Mais trois autres tableaux attendent leur tour, dont celui situé dans l’escalier de la Reine : large de plus de 10 mètres, cette peinture de plus de 30 mètres carrés sera l’objet d’une opération très complexe, tant par sa dépose que par le choix d’un lieu suffisamment grand pour l’accueillir dans le cadre de sa restauration.
ACF : il n’y a pas que des peintures dans cette exposition….
VC : En effet, l’exposition se clôt avec une petite section que nous avons appelée « Oudrymania » Elle souligne l’importance des créations de Jean-Baptiste Oudry, notamment des combats d’animaux ou des mises en scène mêlant des humains et des animaux à travers les Fables de la Fontaine. On s’aperçoit à quel point ses œuvres ont irrigué d’autres domaines de la création au cours du XVIIIe siècle et plus particulièrement les arts décoratifs.
J.-B. Oudry, Bois bizarre d’un cerf pris par le roi. Château de Fontainebleau. ©GrandPalaisRmn (Château de Fontainebleau) / Gérard Blot
Ainsi nous sommes particulièrement heureux de présenter cet incroyable centre de table qu’on appelle un « surtout », fait de 40 kg d’argent massif. Commandé par Louis-Henri de Bourbon pour Chantilly, il ornait la table lors d’un déjeuner offert par le prince de Condé à Louis XV. C’est une pièce tout à fait extraordinaire qui reprend, en ronde-bosse et avec une ciselure d’une qualité époustouflante, des compositions de Jean-Baptiste Oudry : un cerf aux abois affublé d’une tête bizarre sur l’arche de rochers, et en dessous, sur la terrasse, un loup pris au piège.
ACF : Quels sont les mécènes qui soutiennent cette exposition aussi gigantesque ?
VC : Nos mécènes sont aussi bien des amateurs de peinture du XVIIIe siècle que des amateurs de vénerie et de la forêt. A ce titre, nous avons reçu le soutien de la fondation du Crédit Agricole Brie-Picardie, celui de la fondation François Sommer, qui possède le musée de la Chasse et de la Nature à Paris, celui du Rotary Club de Fontainebleau, celui de quelques particuliers et bien sûr celui des Amis du château de Fontainebleau !

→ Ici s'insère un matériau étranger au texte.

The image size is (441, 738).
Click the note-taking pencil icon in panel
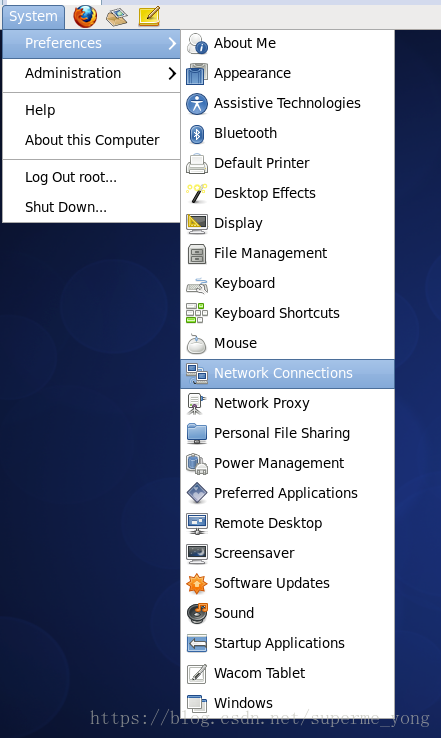click(150, 16)
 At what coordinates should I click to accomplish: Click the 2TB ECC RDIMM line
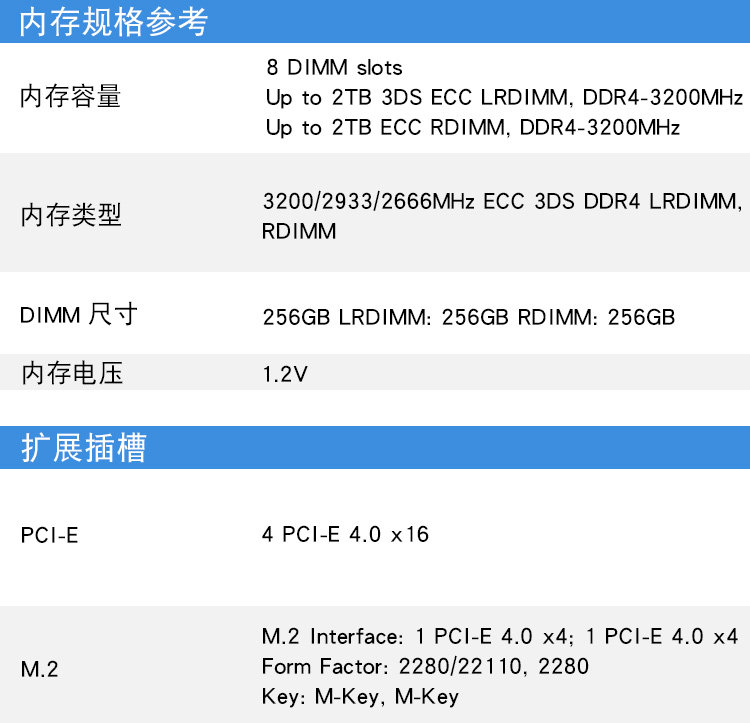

ACF : Merci Vincent Cochet pour toutes ces précisions. En conclusion quelle serait LA bonne raison pour convaincre nos Amis de se précipiter dans cette exposition qui sera close le 27 janvier 2025,
VC : Il faut accourir à Fontainebleau pour voir cette exposition, car elle est l’occasion unique d’admirer rassemblés à la fois les cartons restaurés et toute une série de dessins plus extraordinaires les uns que les autres. Jean-Baptiste Oudry présentait les compositions de ses cartons au roi et sur les neuf cartons, nous avons la chance de présenter six dessins, ce qui est absolument exceptionnel !
Et c’est aussi une occasion unique de pouvoir comparer les dessins avec les cartons, mais aussi les cartons avec les tapisseries et les tapisseries entre elles, puisque nous avons réuni des pièces des premier et second tissages. Il s’agit d’une immersion dans la fabrique d’un chef-d’œuvre.